The Tribune’s Aug. 11 edition included two articles; one describing Minnesota Gov. Tim Walz’s Lutheranism and the other describing Ohio Sen. JD Vance’s Catholicism.
I urge The Tribune to publish a follow-up article exploring the U.S. Constitution’s Article VI, Section 3, containing the following plain-as-day language: “no religious test shall ever be required as a qualification to any office or public trust under the United States.”
The framers wrote the “no religious test” clause into our Constitution for very good reasons — they knew how toxic the blending of religion and politics was to democracy.
Is Gov. Walz a good man because he is a Lutheran, or is it because he is at his core an honorable and compassionate human being with a strong sense of right and wrong?

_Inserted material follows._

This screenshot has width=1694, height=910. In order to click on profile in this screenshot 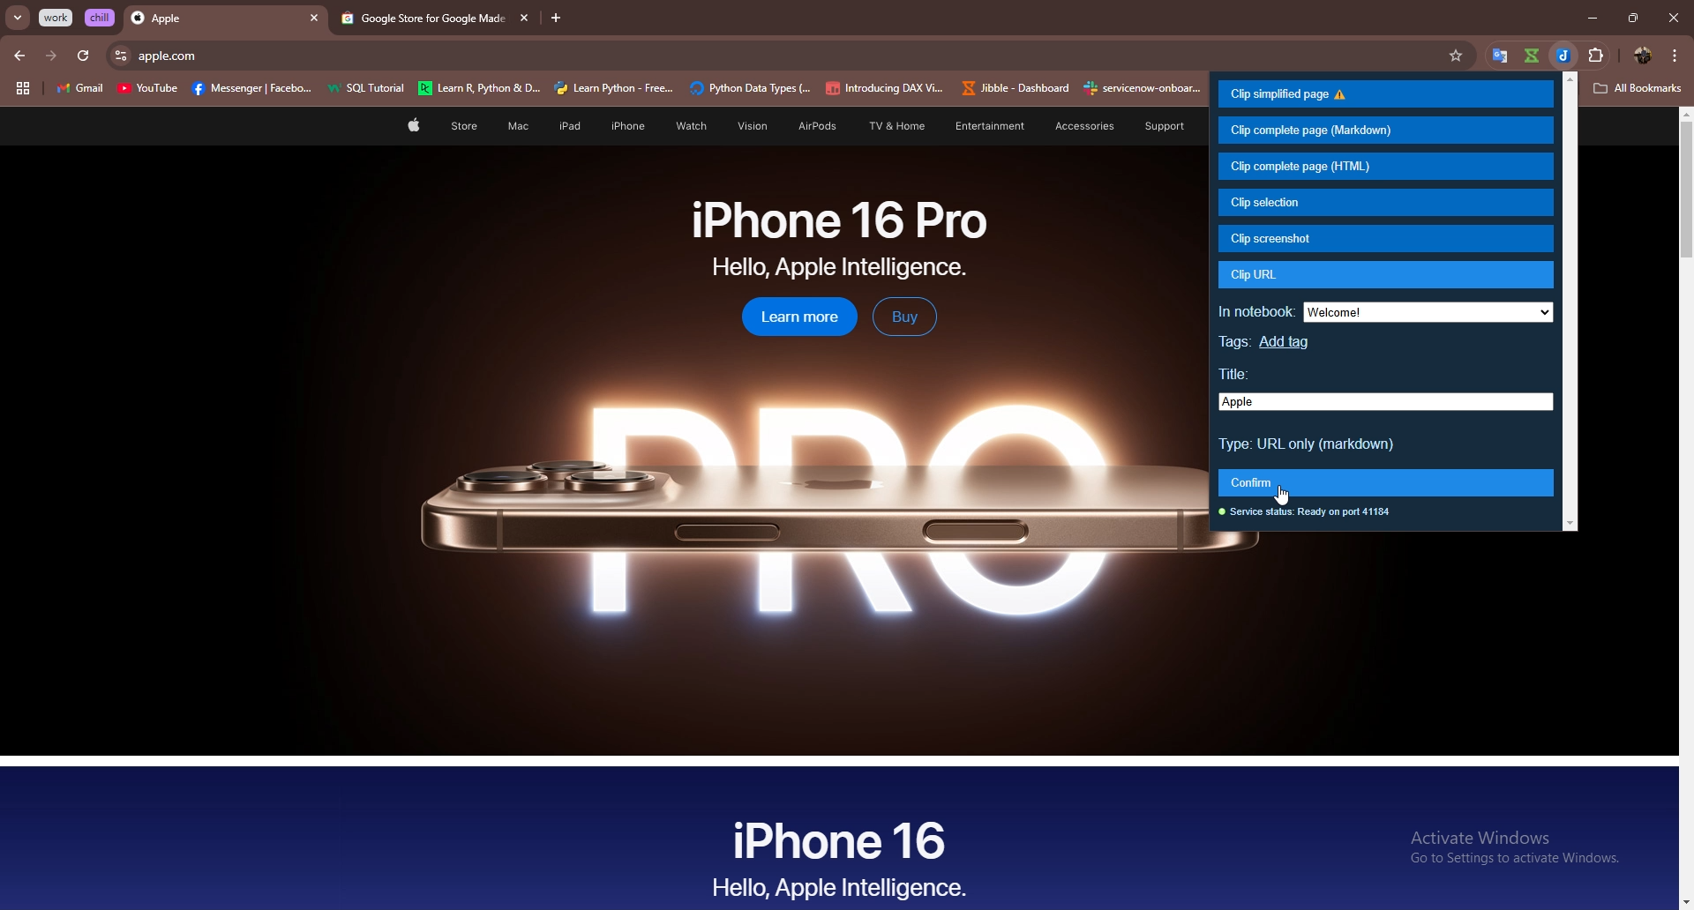, I will do `click(1641, 56)`.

When JD Vance says cruel and stupid things about women and flip-flops between calling Donald Trump “America’s Hitler” and “America’s greatest president,” is that because he is a Catholic, or is it because he’s just another amoral opportunist?
Is it really necessary to review the long and horrifying history of what happens when religious affiliation becomes the metric for choosing who is given political power?
We must be clear-eyed and objective about who we elect to represent us and how we discuss the complex public policy challenges before us today. When religion enters politics we are forced to contend with ideas that demand immunity from critical examination at precisely the time in our nation that the critical examination of ideas is most urgently needed.
Religion mixed with politics is never, not ever, conducive to a free, just and healthy society. So please, Salt Lake Tribune, no more stories about the religious affiliations of candidates.